Werner Herzog’s 3D documentary Cave of Forgotten Dreams is a bewildering film. While watching the images that Herzog and his team captured of the Chauvet cave unfold before you, you have to ask: Could any filmmaker other than Herzog have made this film? The answer, as far as I’m concerned, is resoundingly no. Herzog is truly the only filmmaker with enough fortitude to make a documentary like Cave of Forgotten Dreams. It is a wondrous exploration of what confounds people the most: human existence.

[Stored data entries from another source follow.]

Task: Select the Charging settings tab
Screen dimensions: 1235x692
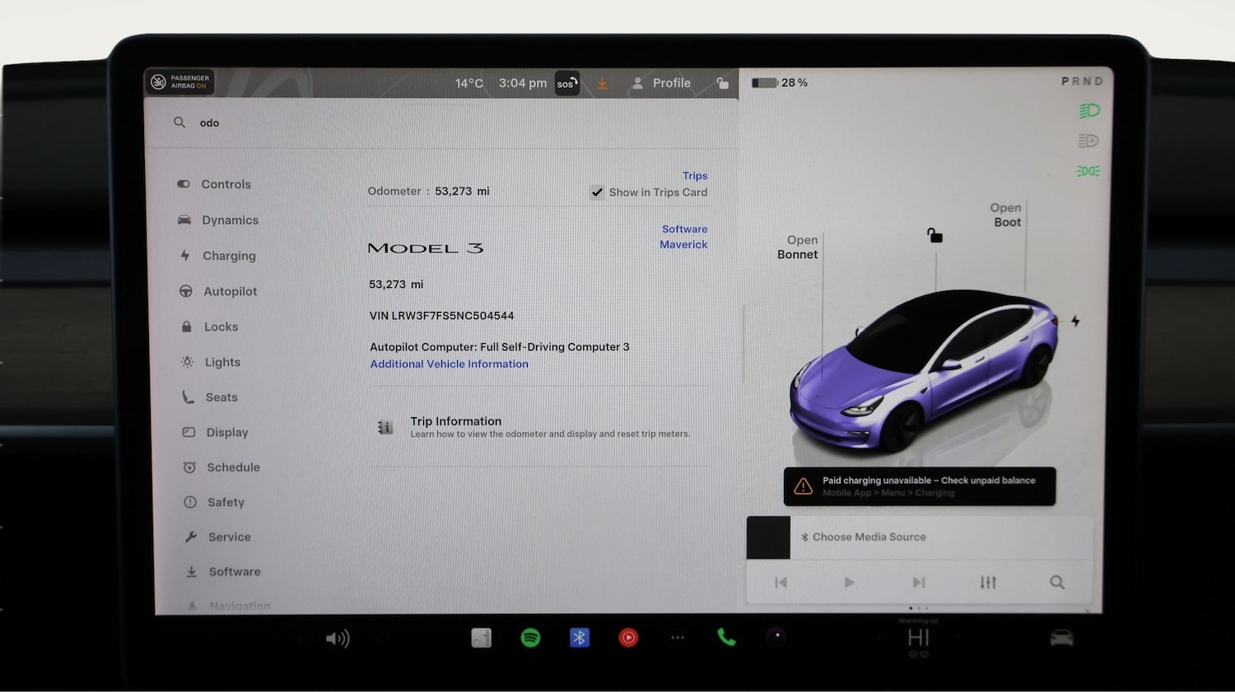Action: point(228,255)
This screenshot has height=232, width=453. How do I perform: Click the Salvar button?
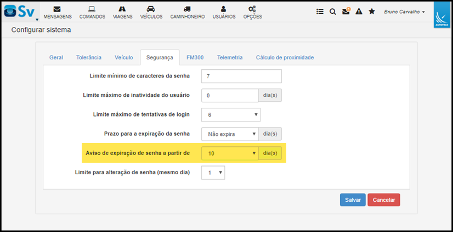click(x=353, y=200)
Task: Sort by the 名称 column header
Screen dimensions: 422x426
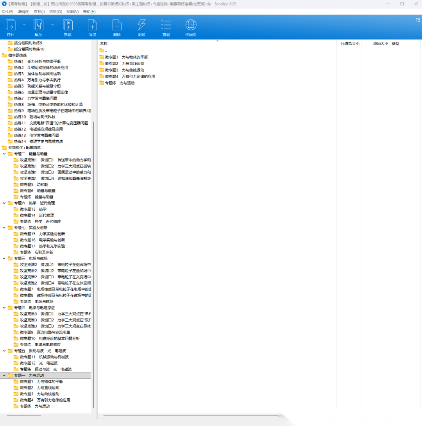Action: click(104, 44)

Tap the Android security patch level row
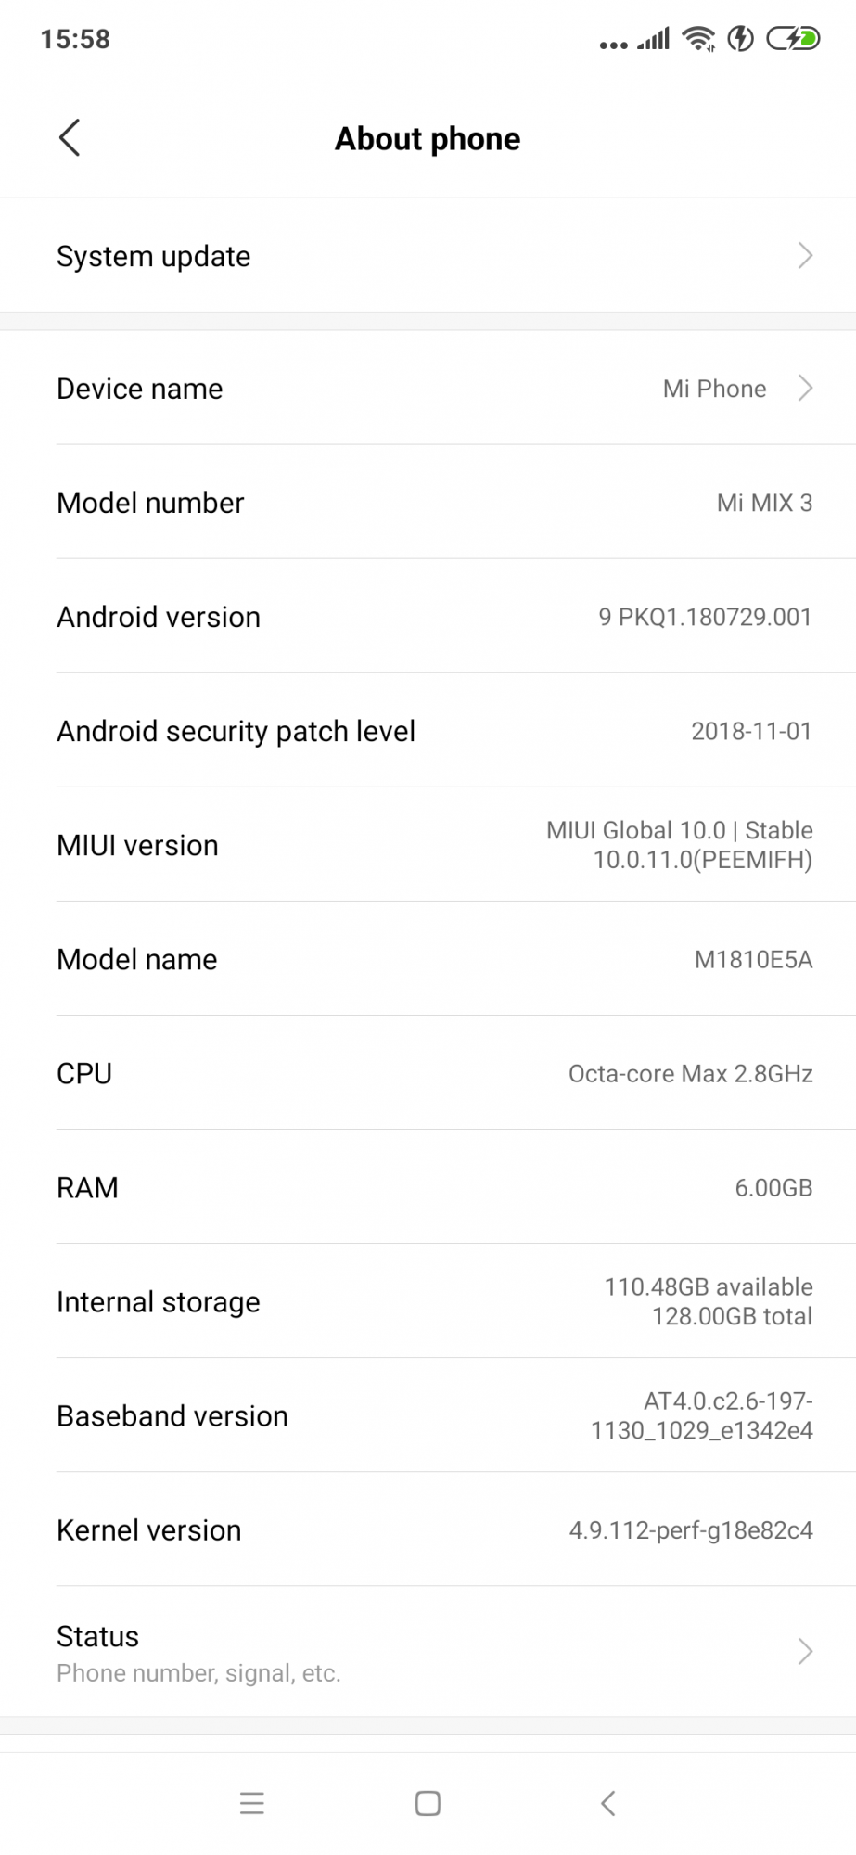428,731
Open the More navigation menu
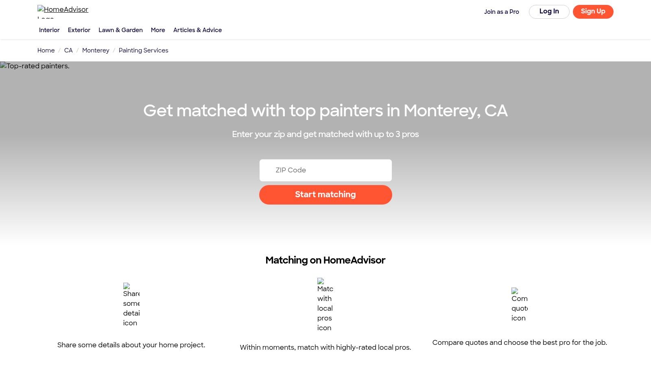This screenshot has width=651, height=366. click(x=158, y=30)
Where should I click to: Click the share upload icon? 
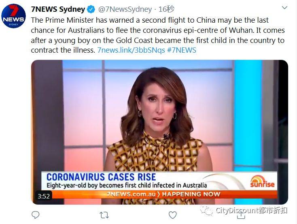click(x=241, y=215)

Chauvet Cave in southern France holds the oldest known cave paintings believed to be around 32,000 years old. Under the strict rules established by the French ministry of culture, Herzog and his team documented the paintings and the cave’s researchers. The documentary gives an unprecedented look at these gorgeous paintings and allows Herzog to be his intellectual best.
I did not see Cave of Forgotten Dreams in 3D. (Not by choice.) I wonder if the 3D really adds anything to the film. The paintings and Herzog’s presentation of them are so marvelously insightful and provoking that I can’t imagine how 3D adds much to the documentary. (Although if I get the opportunity, I will see it in 3D, the way Herzog intended for this movie to be seen.)
Film gives these paintings a true breath of life, connecting them to our present-day lives. Images like Fred Astaire’s infamous shadow dance, which Herzog incorporates into the film as part of a discussion of shadow, gains a new meaning. (The director discusses this scene at length in a recent NPR interview.)
The Chauvet paintings themselves are so mysterious and fascinating. It becomes clear throughout the film that the researchers will never find any true answers about them. All that can be made are informed assumptions about what may have been.